Mardi en fin de matinée, donc, je sortais de chez le dentiste avec un affreux goût de sang et de sel dans la bouche, mais le plaisir de savoir que je n'y retournerais a priori pas avant un an. J'avais quelques heures de libres devant moi, et c'était une magnifique journée d'été indien, tout à fait indiquée pour flâner dans les rues baignées de soleil ou bouquiner au frais en terrasse. Je me suis offert le dernier album de Vanessa Paradis et un chouette roman culinaire traduit du japonais. Je suis passée chez mon libraire bédé préféré, qui m'a appris que Fred Bernard dédicaçait chez eux samedi après-midi. Mais bien que contente, je n'arrêtais pas de penser au silence du fameux éditeur, et ma colère intérieure était en train de parasiter une belle journée qui ne reviendrait jamais - comme elle avait déjà parasité des tas d'autres journées et de nuits, sans aucun résultat puisque les cloportes étaient restés des cloportes.

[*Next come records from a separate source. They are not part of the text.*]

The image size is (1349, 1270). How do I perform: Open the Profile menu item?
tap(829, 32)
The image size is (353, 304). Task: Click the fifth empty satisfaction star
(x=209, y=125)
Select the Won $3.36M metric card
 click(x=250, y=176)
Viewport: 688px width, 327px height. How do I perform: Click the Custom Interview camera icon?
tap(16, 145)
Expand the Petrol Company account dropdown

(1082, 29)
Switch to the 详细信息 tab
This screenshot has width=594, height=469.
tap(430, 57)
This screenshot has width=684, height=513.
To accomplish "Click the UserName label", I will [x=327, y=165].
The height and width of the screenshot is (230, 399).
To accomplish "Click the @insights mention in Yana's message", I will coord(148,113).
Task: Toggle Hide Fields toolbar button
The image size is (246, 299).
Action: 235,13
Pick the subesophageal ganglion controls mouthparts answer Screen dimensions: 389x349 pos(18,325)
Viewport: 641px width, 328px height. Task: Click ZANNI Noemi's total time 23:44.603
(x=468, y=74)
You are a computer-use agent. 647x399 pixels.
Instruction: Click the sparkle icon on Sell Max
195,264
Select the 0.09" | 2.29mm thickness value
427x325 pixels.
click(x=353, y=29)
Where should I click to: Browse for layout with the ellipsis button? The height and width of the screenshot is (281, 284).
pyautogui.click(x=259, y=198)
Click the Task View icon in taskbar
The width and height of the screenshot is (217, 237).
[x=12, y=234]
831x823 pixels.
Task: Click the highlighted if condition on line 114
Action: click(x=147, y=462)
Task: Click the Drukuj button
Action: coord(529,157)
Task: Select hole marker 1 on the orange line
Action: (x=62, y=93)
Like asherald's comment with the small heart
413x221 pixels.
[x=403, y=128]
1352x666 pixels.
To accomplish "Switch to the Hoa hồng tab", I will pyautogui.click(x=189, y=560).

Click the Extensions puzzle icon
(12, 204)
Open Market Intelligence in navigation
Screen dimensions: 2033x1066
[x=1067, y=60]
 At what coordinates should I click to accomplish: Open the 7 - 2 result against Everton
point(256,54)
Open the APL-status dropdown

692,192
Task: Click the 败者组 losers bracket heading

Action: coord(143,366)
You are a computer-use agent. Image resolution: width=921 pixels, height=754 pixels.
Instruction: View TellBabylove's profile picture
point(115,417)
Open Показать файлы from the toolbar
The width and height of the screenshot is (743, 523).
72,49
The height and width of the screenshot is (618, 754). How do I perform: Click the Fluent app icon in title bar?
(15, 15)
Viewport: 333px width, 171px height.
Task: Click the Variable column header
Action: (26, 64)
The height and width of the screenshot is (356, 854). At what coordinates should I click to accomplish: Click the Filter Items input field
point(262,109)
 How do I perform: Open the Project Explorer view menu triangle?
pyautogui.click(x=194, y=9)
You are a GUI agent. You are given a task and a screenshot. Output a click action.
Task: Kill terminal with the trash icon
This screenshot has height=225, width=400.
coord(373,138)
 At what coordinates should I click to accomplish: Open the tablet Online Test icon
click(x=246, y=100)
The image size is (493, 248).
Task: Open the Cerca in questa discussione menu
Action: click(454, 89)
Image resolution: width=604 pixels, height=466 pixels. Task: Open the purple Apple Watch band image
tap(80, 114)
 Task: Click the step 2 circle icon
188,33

Alors que je descendais en grommelant tout bas vers mon petit resto préféré dans l'idée d'y déguster une ardoise fraîcheur à côté de la fontaine gazouillante, j'ai senti un déclic se produire en moi. J'ai décidé que le fameux éditeur m'avait déjà potentiellement volé une semaine de mon travail, et qu'il ne me volerait pas en plus ma tranquillité d'esprit - qu'il ne me priverait pas de profiter de ce moment et de cette arrière-saison que j'adore. J'ai décidé que désormais, quand je serais confrontée à ce genre de déconvenue, je prendrais les mesures nécessaires pour faire respecter mes droits ou ma personne, mais qu'au-delà de ça, je ne laisserais pas mon immense contrariété me pourrir la vie. Les gens se comportent comme des cloportes? C'est leur choix. Je ne peux pas les forcer à s'élever au-dessus du niveau du sol. J'ai toujours refusé de m'abaisser à leur niveau, mais à partir de maintenant, je ne les laisserai plus affecter mon moral. Je traiterai le problème froidement, sans y mettre d'affect. J'accepterai le fait que même quand on a raison, on ne gagne pas toujours. Que mes standards, mon idée de ce qui est correct et juste, ne sont tout simplement pas la norme. Que c'est la vie, et que oui c'est rageant, mais qu'il y a des choses plus graves.
Mardi dans cette petite rue, j'ai renoncé à la colère certes justifiée mais qui m'empoisonnait la vie depuis trop longtemps. Et j'ai passé un délicieux après-midi à me sentir légère, comme délivrée d'un énorme fardeau.
En rentrant chez moi, j'ai trouvé un mail du fameux éditeur m'annonçant que le contrat avait été expédié le matin même, qu'il était désolé de ces lenteurs administratives et encore plus embêté que moi car coincé au niveau éditorial en attendant la remise de ma trad.
J'ignore quelle est la morale de cette histoire. Probablement qu'à défaut d'un effet boomerang, le karma a un drôle de sens de l'humour.